HISTORY: DEBUNKING THE MYTH OF THE SILK ROAD
Eos on December 3 carried an article on the journey of some people along the Silk Road. Some parts of this series were printed earlier and I admit I did not read any. In fact, I do not read anything written on the Silk Road by the average Pakistani. The simple fact is we have no clue about the geography and history of the classic Silk Road.
One of the accompanying images in the mentioned article has a man and a woman standing in front of a sign saying ‘Old Silk Road’. The location of this sign is somewhere between Gilgit and Hunza. That the classic Silk Road ever entered what is now Pakistan by way of Hunza is patent rubbish. But if people repeat the same falsehood a few times, let alone over decades, it becomes established truth.
The great East-West trade route originating at ancient Chang’an (modern Xian) to connect China with the Levant and further was first called ‘Silk Road’ by the 19th century German geographer and scientist Ferdinand von Richthofen. At Anxi, west of Chang’an, this road split into two. One carried on due West through Turfan and Khokand to Samarkand. The other went to Dunhuang where it again split into two. One of these reached Kashgar via Aksu while the southern branch looped through Khotan to Kashgar.
Clearing the myths and romanticisation around the Silk Route
While Kashgar and Khokand were also connected, another connection swung slightly south from Kashgar to make Bactra that we today know as Balkh in Afghanistan. Throughout the long and creative passage of time, we do not find any evidence of a major or even minor trade road swinging south from Kashgar to cross the Hindu Kush Mountains to enter Hunza.

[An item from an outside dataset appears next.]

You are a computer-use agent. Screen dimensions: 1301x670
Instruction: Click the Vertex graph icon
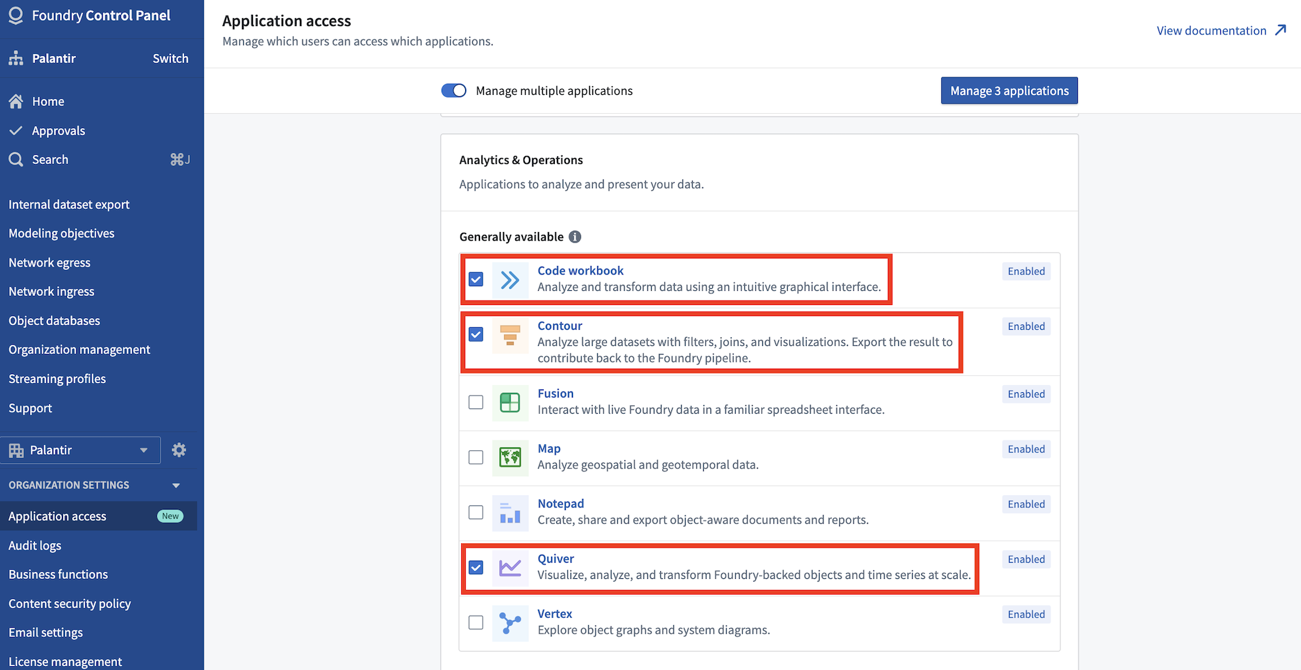(x=510, y=623)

We do know of one Indian connection from the Silk Road. This route led from Srinagar, through Kargil and Leh (the chief town of Ladakh) to climb the 5,655-metre high Karakoram Pass to descend on the Turkestan side for a very long and tedious journey to Kashgar on the Silk Road via Karghalik and Yarkand.

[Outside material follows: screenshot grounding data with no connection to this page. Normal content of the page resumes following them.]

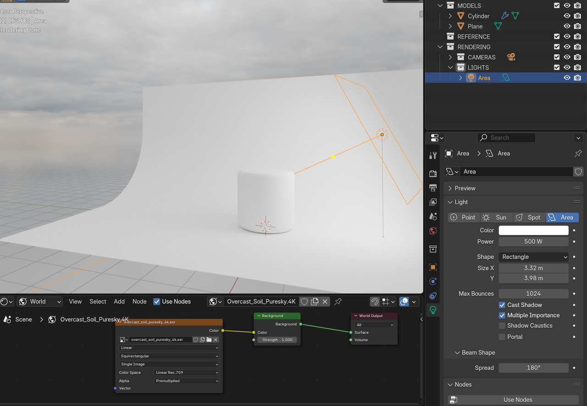This screenshot has width=587, height=406.
Task: Hide the Area light in viewport
Action: 567,78
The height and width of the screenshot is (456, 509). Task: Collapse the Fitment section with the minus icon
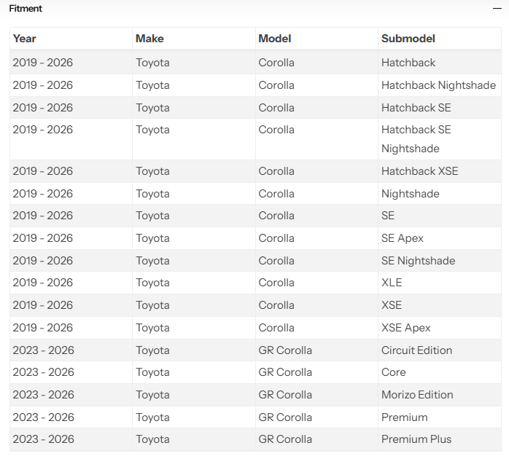[497, 9]
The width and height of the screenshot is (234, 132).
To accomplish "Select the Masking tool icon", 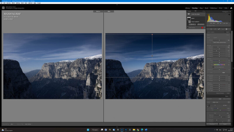I will (x=226, y=29).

In her masterful work The Silk Road, Frances Wood tells us of a Kashmiri Buddhist monk travelling this way to the famous monastery of Chang’an. There he assisted his Chinese counterparts in translating Buddhist texts from Indian to Central Asiatic languages. The year of the Kashmiri master’s travel, as recorded by Wood, is 284 CE. That a common traveller was going this way can only mean that the Karakoram Pass route was well-frequented at that early age.

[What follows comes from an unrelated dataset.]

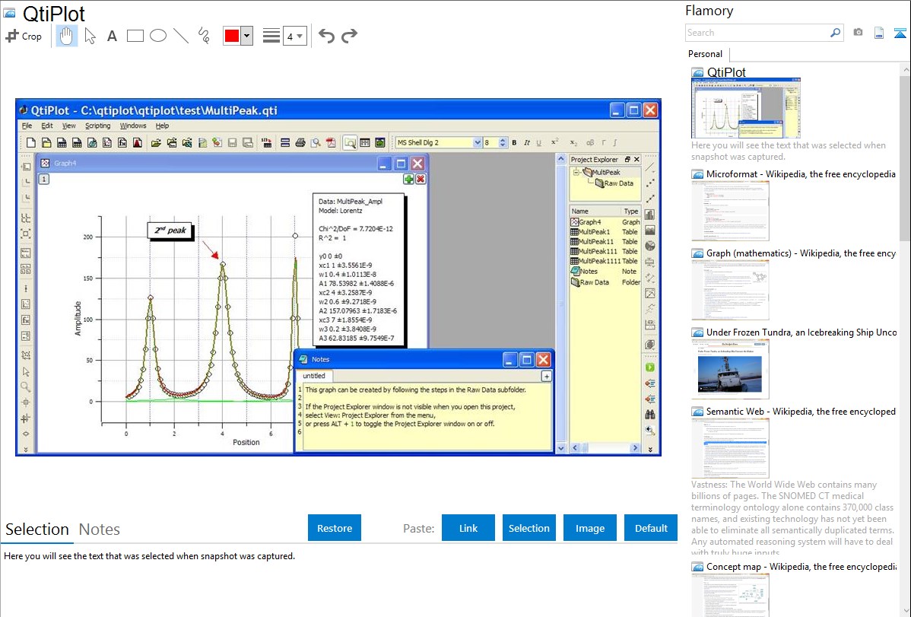
Task: Choose the ellipse shape tool
Action: 158,36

Another book, the delightful Himalayan Letters of Gypsy Davy and Lady Ba, records the adventures of an upper-class and very erudite husband and wife. In the 1920s, this couple — together with a friend or two — spent several lazy years simply travelling around in Baltistan, across Deosai and into Ladakh. The book comprises the letters this endearing and educated company sent home.
While they were encamped one winter on a hill outside Leh, one of their companions, a young man called Roger, crossed the Khardung Pass lying north of Leh en route to Karakoram Pass. On the far side of Khardung Pass in Khardung village, Roger saw in a warehouse felts, hashish and hundreds of bolts of silk destined for the marts of India.
The point is that Chinese silk and other goods were coming down to the subcontinent by way of the Karakoram Pass east of Gilgit-Baltistan.